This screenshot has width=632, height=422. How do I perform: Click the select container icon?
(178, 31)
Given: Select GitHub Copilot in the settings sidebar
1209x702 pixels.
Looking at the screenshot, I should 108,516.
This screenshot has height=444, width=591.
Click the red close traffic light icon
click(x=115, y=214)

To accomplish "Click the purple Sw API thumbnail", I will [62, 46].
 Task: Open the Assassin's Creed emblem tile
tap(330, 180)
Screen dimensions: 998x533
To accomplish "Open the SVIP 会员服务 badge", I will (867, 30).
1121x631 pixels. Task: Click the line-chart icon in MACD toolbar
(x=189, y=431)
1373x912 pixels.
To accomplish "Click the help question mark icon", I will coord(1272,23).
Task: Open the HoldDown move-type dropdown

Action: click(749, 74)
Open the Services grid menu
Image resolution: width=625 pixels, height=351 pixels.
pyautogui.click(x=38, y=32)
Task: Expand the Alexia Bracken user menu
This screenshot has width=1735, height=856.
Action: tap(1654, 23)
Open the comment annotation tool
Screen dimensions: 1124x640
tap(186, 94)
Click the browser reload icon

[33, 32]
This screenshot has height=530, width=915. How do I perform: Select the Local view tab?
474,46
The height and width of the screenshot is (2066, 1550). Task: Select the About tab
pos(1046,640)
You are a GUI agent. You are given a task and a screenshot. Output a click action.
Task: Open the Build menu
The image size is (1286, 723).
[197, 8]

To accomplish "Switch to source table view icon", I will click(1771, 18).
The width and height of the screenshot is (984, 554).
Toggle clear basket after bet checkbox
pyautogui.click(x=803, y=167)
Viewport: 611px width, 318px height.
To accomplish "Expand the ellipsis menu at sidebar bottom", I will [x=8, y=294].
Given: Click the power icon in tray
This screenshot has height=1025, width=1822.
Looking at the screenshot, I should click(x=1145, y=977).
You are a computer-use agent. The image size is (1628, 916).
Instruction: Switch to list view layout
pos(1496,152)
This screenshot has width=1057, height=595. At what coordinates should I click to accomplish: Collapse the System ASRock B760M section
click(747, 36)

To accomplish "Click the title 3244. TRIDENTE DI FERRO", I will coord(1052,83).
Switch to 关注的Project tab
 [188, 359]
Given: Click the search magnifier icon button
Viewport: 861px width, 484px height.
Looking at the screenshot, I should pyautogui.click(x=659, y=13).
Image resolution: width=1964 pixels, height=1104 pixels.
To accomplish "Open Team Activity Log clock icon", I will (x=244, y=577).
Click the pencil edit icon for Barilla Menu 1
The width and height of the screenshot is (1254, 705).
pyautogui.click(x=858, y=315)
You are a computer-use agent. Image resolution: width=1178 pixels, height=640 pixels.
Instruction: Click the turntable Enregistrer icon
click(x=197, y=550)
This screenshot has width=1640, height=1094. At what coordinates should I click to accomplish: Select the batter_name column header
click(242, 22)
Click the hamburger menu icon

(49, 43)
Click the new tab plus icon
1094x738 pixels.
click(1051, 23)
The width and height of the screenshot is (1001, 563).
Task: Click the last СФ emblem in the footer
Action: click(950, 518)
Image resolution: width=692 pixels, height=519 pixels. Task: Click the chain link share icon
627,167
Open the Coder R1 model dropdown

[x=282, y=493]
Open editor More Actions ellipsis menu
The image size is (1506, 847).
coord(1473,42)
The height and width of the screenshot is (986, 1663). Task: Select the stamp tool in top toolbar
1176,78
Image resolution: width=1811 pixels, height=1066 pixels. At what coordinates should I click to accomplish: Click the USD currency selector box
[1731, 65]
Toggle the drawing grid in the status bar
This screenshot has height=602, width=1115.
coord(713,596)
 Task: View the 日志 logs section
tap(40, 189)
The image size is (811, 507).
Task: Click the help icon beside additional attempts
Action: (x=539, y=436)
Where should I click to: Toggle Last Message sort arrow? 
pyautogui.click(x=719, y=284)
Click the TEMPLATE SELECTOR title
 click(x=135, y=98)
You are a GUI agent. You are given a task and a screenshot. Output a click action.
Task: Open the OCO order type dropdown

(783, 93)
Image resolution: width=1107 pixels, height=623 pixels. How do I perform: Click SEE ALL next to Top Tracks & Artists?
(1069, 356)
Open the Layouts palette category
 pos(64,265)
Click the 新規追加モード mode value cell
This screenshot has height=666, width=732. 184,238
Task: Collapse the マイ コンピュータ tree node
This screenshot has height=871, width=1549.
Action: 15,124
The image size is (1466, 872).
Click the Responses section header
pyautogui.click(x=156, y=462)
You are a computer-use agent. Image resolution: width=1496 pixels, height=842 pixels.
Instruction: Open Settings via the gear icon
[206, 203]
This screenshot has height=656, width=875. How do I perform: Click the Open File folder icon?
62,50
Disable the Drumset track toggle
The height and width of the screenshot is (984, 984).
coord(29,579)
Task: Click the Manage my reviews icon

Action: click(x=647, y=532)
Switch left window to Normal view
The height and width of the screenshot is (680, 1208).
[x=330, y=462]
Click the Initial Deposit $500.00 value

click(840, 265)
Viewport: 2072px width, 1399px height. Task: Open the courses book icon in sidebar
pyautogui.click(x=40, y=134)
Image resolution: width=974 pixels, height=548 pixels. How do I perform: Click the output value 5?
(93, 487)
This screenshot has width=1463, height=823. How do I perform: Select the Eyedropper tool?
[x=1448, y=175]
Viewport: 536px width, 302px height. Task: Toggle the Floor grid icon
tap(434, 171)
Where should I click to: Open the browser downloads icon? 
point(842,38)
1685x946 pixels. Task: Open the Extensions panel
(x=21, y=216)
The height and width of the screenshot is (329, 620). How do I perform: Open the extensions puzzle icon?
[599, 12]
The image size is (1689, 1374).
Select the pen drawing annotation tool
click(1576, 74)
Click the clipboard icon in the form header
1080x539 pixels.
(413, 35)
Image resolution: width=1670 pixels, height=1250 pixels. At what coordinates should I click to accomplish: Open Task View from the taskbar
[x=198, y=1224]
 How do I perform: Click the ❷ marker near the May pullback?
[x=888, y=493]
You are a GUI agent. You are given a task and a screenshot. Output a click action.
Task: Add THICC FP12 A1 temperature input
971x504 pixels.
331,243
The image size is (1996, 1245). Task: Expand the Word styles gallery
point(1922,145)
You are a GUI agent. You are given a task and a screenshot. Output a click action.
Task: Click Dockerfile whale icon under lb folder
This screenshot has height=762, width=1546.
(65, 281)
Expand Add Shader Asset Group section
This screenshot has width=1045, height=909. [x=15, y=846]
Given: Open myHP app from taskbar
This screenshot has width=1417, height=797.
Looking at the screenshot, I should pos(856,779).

Directions: Reproduce the full block of data exactly, omitting nothing.

Written response:
This screenshot has width=632, height=422. How do I perform: Click the select container icon?
(178, 31)
Given: Select GitHub Copilot in the settings sidebar
1209x702 pixels.
Looking at the screenshot, I should 108,516.
This screenshot has height=444, width=591.
Click the red close traffic light icon
click(x=115, y=214)

To accomplish "Click the purple Sw API thumbnail", I will [62, 46].
 Task: Open the Assassin's Creed emblem tile
tap(330, 180)
Screen dimensions: 998x533
To accomplish "Open the SVIP 会员服务 badge", I will (867, 30).
1121x631 pixels. Task: Click the line-chart icon in MACD toolbar
(x=189, y=431)
1373x912 pixels.
To accomplish "Click the help question mark icon", I will coord(1272,23).
Task: Open the HoldDown move-type dropdown

Action: click(749, 74)
Open the Services grid menu
Image resolution: width=625 pixels, height=351 pixels.
pyautogui.click(x=38, y=32)
Task: Expand the Alexia Bracken user menu
This screenshot has width=1735, height=856.
Action: tap(1654, 23)
Open the comment annotation tool
Screen dimensions: 1124x640
tap(186, 94)
Click the browser reload icon

[33, 32]
This screenshot has height=530, width=915. How do I perform: Select the Local view tab?
474,46
The height and width of the screenshot is (2066, 1550). Task: Select the About tab
pos(1046,640)
You are a GUI agent. You are given a task and a screenshot. Output a click action.
Task: Open the Build menu
The image size is (1286, 723).
[197, 8]

To accomplish "Switch to source table view icon", I will click(1771, 18).
The width and height of the screenshot is (984, 554).
Toggle clear basket after bet checkbox
pyautogui.click(x=803, y=167)
Viewport: 611px width, 318px height.
To accomplish "Expand the ellipsis menu at sidebar bottom", I will [x=8, y=294].
Given: Click the power icon in tray
This screenshot has height=1025, width=1822.
Looking at the screenshot, I should click(x=1145, y=977).
You are a computer-use agent. The image size is (1628, 916).
Instruction: Switch to list view layout
pos(1496,152)
This screenshot has width=1057, height=595. At what coordinates should I click to accomplish: Collapse the System ASRock B760M section
click(747, 36)

To accomplish "Click the title 3244. TRIDENTE DI FERRO", I will coord(1052,83).
Switch to 关注的Project tab
 [188, 359]
Given: Click the search magnifier icon button
Viewport: 861px width, 484px height.
Looking at the screenshot, I should pyautogui.click(x=659, y=13).
Image resolution: width=1964 pixels, height=1104 pixels.
To accomplish "Open Team Activity Log clock icon", I will (x=244, y=577).
Click the pencil edit icon for Barilla Menu 1
The width and height of the screenshot is (1254, 705).
pyautogui.click(x=858, y=315)
You are a computer-use agent. Image resolution: width=1178 pixels, height=640 pixels.
Instruction: Click the turntable Enregistrer icon
click(x=197, y=550)
This screenshot has width=1640, height=1094. At what coordinates should I click to accomplish: Select the batter_name column header
click(242, 22)
Click the hamburger menu icon

(49, 43)
Click the new tab plus icon
1094x738 pixels.
click(1051, 23)
The width and height of the screenshot is (1001, 563).
Task: Click the last СФ emblem in the footer
Action: click(950, 518)
Image resolution: width=692 pixels, height=519 pixels. Task: Click the chain link share icon
627,167
Open the Coder R1 model dropdown

[x=282, y=493]
Open editor More Actions ellipsis menu
The image size is (1506, 847).
coord(1473,42)
The height and width of the screenshot is (986, 1663). Task: Select the stamp tool in top toolbar
1176,78
Image resolution: width=1811 pixels, height=1066 pixels. At what coordinates should I click to accomplish: Click the USD currency selector box
[1731, 65]
Toggle the drawing grid in the status bar
This screenshot has height=602, width=1115.
coord(713,596)
 Task: View the 日志 logs section
tap(40, 189)
The image size is (811, 507).
Task: Click the help icon beside additional attempts
Action: (x=539, y=436)
Where should I click to: Toggle Last Message sort arrow? 
pyautogui.click(x=719, y=284)
Click the TEMPLATE SELECTOR title
 click(x=135, y=98)
You are a GUI agent. You are given a task and a screenshot. Output a click action.
Task: Open the OCO order type dropdown

(783, 93)
Image resolution: width=1107 pixels, height=623 pixels. How do I perform: Click SEE ALL next to Top Tracks & Artists?
(1069, 356)
Open the Layouts palette category
 pos(64,265)
Click the 新規追加モード mode value cell
This screenshot has height=666, width=732. 184,238
Task: Collapse the マイ コンピュータ tree node
This screenshot has height=871, width=1549.
Action: 15,124
The image size is (1466, 872).
Click the Responses section header
pyautogui.click(x=156, y=462)
You are a computer-use agent. Image resolution: width=1496 pixels, height=842 pixels.
Instruction: Open Settings via the gear icon
[206, 203]
This screenshot has height=656, width=875. How do I perform: Click the Open File folder icon?
62,50
Disable the Drumset track toggle
The height and width of the screenshot is (984, 984).
coord(29,579)
Task: Click the Manage my reviews icon

Action: click(x=647, y=532)
Switch left window to Normal view
The height and width of the screenshot is (680, 1208).
[x=330, y=462]
Click the Initial Deposit $500.00 value

click(840, 265)
Viewport: 2072px width, 1399px height. Task: Open the courses book icon in sidebar
pyautogui.click(x=40, y=134)
Image resolution: width=974 pixels, height=548 pixels. How do I perform: Click the output value 5?
(93, 487)
This screenshot has width=1463, height=823. How do I perform: Select the Eyedropper tool?
[x=1448, y=175]
Viewport: 536px width, 302px height. Task: Toggle the Floor grid icon
tap(434, 171)
Where should I click to: Open the browser downloads icon? 
point(842,38)
1685x946 pixels. Task: Open the Extensions panel
(x=21, y=216)
The height and width of the screenshot is (329, 620). How do I perform: Open the extensions puzzle icon?
[599, 12]
The image size is (1689, 1374).
Select the pen drawing annotation tool
click(1576, 74)
Click the clipboard icon in the form header
1080x539 pixels.
(413, 35)
Image resolution: width=1670 pixels, height=1250 pixels. At what coordinates should I click to accomplish: Open Task View from the taskbar
[x=198, y=1224]
 How do I perform: Click the ❷ marker near the May pullback?
[x=888, y=493]
You are a GUI agent. You are given a task and a screenshot. Output a click action.
Task: Add THICC FP12 A1 temperature input
971x504 pixels.
331,243
The image size is (1996, 1245). Task: Expand the Word styles gallery
point(1922,145)
You are a GUI agent. You are given a task and a screenshot. Output a click action.
Task: Click Dockerfile whale icon under lb folder
This screenshot has height=762, width=1546.
(65, 281)
Expand Add Shader Asset Group section
This screenshot has width=1045, height=909. [x=15, y=846]
Given: Open myHP app from taskbar
This screenshot has width=1417, height=797.
Looking at the screenshot, I should pos(856,779).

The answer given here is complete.